--- Start of Material for the task ---

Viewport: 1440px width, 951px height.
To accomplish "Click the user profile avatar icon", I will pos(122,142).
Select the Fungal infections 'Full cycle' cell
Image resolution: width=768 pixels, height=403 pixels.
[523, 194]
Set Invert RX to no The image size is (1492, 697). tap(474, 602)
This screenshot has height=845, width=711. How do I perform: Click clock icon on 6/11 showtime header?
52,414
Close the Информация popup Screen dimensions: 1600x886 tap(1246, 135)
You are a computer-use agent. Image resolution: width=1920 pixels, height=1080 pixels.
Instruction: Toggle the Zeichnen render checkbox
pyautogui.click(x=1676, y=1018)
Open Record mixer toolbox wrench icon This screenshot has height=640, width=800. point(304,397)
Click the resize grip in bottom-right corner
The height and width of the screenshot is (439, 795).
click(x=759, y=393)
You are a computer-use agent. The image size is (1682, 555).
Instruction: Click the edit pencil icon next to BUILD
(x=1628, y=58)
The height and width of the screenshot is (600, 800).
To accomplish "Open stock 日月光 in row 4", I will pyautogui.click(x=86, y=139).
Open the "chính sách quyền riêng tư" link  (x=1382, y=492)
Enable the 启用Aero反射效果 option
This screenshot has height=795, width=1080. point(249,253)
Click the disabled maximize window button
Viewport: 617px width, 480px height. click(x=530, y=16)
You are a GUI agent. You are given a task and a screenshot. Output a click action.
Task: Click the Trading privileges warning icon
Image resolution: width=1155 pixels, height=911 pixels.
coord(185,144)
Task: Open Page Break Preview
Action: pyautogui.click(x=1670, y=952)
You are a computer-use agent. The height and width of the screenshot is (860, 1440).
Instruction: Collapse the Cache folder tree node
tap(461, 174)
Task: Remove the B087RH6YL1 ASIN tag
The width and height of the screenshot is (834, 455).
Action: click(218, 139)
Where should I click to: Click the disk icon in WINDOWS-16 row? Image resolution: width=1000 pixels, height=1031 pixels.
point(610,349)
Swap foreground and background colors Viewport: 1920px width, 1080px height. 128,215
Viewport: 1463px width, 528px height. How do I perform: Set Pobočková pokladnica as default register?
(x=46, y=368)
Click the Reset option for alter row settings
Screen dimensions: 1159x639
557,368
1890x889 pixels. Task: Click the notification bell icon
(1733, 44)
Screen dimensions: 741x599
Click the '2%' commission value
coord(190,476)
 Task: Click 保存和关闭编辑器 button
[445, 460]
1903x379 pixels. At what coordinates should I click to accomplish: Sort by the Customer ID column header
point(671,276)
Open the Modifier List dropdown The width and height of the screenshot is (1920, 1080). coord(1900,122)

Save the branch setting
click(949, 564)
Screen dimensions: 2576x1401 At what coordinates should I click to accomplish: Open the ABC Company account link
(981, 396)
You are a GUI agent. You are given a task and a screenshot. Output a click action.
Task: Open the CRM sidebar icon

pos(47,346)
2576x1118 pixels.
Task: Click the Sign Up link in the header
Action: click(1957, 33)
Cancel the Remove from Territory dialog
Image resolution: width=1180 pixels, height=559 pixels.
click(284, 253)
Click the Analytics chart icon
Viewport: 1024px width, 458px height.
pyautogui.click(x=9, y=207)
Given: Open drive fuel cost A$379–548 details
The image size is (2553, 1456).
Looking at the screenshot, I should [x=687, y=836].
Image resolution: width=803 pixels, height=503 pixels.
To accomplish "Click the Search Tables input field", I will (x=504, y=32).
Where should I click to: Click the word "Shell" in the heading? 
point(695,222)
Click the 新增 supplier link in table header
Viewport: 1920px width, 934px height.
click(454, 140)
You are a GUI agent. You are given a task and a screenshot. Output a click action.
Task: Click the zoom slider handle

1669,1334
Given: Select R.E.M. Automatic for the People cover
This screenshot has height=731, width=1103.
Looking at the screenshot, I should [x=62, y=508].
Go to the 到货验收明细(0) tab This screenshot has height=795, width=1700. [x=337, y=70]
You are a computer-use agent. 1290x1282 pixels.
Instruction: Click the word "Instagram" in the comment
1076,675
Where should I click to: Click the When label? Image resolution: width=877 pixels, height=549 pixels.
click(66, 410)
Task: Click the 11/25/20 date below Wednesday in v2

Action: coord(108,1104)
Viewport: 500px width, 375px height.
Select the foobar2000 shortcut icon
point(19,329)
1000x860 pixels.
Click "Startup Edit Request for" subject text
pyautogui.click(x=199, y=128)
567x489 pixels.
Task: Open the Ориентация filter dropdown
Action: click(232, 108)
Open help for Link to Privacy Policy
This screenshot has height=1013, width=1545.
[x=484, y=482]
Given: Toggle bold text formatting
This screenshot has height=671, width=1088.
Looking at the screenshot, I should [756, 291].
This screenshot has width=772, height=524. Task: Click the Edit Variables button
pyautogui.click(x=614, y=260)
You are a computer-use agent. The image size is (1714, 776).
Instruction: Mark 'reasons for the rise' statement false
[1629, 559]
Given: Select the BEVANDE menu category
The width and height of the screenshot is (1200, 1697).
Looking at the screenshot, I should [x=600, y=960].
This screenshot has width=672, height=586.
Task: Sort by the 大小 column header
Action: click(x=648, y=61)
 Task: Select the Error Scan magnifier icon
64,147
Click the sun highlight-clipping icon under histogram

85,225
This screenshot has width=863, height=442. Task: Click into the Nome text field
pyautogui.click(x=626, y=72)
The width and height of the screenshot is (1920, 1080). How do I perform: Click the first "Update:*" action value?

--- End of Material for the task ---

### Problem description
Report each line of the items above that contains the string "dropdown". Copy every such line in full.

### Problem solution
Open the Modifier List dropdown The width and height of the screenshot is (1920, 1080). coord(1900,122)
Task: Open the Ориентация filter dropdown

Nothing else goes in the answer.